All guides

Self-hosted model deployment

Run open models locally with parity checks and cost controls.

Advanced16 min readAug 11, 2025
Open ModelsOpsDeployment
Key takeaways
  • Benchmark latency and throughput before launch.
  • Run parity evals against gateway outputs.
  • Monitor GPU utilization and queue depth.

Runtime choices

Evaluate local runtimes and pick the one that meets your latency and throughput targets. Popular options include vLLM, TGI, and TensorRT-LLM.

Consider factors like batching support, memory efficiency, and compatibility with your model format.

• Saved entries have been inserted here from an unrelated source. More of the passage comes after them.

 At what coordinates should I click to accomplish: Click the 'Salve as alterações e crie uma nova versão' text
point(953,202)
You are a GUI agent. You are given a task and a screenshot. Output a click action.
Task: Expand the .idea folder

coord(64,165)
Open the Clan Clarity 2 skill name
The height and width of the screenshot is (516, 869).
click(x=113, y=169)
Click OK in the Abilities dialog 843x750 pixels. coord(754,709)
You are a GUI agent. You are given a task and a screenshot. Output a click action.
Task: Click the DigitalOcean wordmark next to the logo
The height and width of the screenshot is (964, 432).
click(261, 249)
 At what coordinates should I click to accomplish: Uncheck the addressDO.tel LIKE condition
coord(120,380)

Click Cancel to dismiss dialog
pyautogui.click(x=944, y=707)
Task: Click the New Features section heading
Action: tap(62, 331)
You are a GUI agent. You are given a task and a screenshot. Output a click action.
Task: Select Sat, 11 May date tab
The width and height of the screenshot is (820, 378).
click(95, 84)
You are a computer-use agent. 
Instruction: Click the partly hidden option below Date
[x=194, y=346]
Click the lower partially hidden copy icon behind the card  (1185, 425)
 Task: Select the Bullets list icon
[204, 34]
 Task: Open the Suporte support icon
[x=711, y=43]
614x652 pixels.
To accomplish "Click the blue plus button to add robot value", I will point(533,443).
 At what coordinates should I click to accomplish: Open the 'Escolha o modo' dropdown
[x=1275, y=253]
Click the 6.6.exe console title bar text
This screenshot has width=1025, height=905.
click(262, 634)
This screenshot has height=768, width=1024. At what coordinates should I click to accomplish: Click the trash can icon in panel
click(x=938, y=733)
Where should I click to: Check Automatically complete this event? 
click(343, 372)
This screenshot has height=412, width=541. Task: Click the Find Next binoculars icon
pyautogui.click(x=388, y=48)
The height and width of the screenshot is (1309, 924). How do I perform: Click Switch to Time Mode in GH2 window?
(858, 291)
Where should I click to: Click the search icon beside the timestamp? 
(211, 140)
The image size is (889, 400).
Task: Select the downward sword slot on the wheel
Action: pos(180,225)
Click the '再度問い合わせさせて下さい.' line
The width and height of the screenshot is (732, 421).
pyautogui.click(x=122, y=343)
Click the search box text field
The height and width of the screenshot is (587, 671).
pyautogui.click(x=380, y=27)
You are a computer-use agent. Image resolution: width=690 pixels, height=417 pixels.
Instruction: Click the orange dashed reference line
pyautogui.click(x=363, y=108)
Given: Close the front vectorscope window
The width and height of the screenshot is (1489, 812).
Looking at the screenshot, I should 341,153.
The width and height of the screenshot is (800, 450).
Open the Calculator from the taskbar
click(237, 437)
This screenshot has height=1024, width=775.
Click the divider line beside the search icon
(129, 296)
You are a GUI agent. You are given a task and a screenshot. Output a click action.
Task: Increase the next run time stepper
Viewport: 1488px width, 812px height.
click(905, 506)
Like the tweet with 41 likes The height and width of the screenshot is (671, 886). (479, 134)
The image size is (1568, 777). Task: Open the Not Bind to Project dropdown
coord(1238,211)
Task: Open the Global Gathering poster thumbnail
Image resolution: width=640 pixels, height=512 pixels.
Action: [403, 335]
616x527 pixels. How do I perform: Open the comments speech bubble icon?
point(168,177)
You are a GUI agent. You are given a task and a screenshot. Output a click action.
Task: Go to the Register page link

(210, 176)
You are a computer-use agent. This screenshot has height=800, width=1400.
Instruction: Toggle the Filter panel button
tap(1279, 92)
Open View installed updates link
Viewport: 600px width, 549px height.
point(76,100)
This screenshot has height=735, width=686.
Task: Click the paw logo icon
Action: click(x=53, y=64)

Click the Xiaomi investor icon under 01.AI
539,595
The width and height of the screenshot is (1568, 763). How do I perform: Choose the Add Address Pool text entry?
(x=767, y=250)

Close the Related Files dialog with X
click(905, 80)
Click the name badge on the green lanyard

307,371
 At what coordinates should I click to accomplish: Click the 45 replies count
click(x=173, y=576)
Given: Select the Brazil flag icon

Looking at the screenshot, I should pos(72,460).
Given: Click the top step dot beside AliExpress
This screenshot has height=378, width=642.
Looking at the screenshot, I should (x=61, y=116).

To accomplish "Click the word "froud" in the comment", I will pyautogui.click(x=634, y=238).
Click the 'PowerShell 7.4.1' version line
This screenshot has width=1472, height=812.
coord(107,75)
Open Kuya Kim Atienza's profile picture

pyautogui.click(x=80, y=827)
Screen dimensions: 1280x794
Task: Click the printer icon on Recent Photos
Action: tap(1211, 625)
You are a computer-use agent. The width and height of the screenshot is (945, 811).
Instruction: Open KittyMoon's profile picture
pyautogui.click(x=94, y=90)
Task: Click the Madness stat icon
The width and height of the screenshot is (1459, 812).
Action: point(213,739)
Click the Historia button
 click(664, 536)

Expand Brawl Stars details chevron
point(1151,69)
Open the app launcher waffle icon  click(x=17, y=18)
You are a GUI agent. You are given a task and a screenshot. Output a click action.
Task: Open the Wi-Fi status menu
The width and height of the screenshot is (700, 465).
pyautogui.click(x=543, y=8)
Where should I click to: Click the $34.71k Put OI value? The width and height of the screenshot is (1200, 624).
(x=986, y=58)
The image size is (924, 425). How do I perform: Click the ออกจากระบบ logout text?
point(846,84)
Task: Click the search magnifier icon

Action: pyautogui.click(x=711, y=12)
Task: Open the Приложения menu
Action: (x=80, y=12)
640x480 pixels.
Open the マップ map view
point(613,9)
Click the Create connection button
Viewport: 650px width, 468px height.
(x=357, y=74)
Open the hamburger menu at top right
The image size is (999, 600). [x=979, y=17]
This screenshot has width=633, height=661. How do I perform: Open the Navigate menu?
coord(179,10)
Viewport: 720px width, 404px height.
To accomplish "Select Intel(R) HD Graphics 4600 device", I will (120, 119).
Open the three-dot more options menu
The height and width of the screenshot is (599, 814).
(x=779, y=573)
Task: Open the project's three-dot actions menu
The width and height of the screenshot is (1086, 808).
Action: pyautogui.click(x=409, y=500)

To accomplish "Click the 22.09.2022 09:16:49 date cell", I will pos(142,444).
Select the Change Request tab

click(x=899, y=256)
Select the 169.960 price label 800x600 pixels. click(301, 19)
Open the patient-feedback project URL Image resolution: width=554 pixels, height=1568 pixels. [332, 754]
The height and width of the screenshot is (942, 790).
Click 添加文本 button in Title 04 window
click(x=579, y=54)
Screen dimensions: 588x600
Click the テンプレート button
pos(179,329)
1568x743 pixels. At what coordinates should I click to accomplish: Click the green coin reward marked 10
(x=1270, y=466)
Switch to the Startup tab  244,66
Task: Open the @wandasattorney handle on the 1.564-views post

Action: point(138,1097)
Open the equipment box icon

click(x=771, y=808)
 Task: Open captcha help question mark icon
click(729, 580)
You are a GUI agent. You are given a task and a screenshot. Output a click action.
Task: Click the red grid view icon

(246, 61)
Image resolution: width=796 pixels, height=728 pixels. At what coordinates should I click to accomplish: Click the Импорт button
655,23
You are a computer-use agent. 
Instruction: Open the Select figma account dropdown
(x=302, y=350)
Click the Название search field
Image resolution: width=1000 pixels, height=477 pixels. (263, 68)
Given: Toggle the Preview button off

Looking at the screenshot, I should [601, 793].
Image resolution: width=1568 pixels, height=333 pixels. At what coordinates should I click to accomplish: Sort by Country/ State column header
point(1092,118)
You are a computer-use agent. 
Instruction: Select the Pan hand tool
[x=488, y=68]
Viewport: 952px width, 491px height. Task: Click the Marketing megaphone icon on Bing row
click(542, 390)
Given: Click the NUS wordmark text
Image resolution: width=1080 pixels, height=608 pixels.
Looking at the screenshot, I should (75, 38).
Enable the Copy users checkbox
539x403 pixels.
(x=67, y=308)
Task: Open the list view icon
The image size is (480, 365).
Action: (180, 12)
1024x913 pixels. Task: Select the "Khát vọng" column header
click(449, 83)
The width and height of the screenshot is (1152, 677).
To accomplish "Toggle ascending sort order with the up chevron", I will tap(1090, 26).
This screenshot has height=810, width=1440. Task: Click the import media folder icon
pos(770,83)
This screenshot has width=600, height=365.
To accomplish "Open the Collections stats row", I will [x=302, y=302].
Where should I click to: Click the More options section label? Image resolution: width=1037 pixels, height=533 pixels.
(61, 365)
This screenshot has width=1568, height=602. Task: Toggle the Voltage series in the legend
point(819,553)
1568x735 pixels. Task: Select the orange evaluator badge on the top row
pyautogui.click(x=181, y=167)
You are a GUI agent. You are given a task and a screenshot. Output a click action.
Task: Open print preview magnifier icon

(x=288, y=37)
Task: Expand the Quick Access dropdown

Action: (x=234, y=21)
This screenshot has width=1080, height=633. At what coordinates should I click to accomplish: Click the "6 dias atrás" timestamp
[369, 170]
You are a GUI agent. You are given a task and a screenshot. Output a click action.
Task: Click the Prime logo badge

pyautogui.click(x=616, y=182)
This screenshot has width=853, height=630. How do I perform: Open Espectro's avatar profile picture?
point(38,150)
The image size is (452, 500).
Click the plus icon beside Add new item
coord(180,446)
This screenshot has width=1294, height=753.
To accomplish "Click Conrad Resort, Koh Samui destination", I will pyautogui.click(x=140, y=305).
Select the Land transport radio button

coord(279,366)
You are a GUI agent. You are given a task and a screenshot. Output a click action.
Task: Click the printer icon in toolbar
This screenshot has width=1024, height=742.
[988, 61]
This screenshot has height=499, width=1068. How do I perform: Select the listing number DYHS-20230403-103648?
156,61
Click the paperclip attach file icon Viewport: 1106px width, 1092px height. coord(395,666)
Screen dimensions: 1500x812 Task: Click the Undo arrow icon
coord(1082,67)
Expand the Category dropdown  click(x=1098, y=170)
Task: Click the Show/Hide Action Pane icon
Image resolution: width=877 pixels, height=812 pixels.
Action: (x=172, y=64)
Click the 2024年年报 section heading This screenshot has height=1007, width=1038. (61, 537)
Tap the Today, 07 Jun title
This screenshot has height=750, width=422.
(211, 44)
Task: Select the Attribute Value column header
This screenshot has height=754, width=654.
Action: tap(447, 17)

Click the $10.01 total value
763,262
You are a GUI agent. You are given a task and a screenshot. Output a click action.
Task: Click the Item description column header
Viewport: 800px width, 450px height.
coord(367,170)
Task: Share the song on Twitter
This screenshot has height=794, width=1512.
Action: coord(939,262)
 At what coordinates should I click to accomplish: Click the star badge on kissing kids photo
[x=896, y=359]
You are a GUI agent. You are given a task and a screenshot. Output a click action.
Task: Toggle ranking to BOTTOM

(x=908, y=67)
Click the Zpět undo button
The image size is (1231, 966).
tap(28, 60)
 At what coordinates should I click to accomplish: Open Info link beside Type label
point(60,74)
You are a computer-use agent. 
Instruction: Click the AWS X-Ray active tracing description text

  • vLLM: High-throughput serving with PagedAttention.
  • TGI: Hugging Face optimized inference.
  • TensorRT-LLM: NVIDIA optimized for maximum performance.

Parity tests

Compare self-hosted model outputs against your gateway baseline using eval suites. Run parity checks before switching traffic.

  • Use the same test prompts across both deployments.
  • Compare output quality, not just latency.
  • Set regression thresholds before going live.

Operations monitoring

Track GPU memory, queue depth, and error rates to keep deployments healthy.

  • Monitor throughput and p99 latency.
  • Set alerts for GPU memory >90% utilization.
  • Track request queue depth for capacity planning.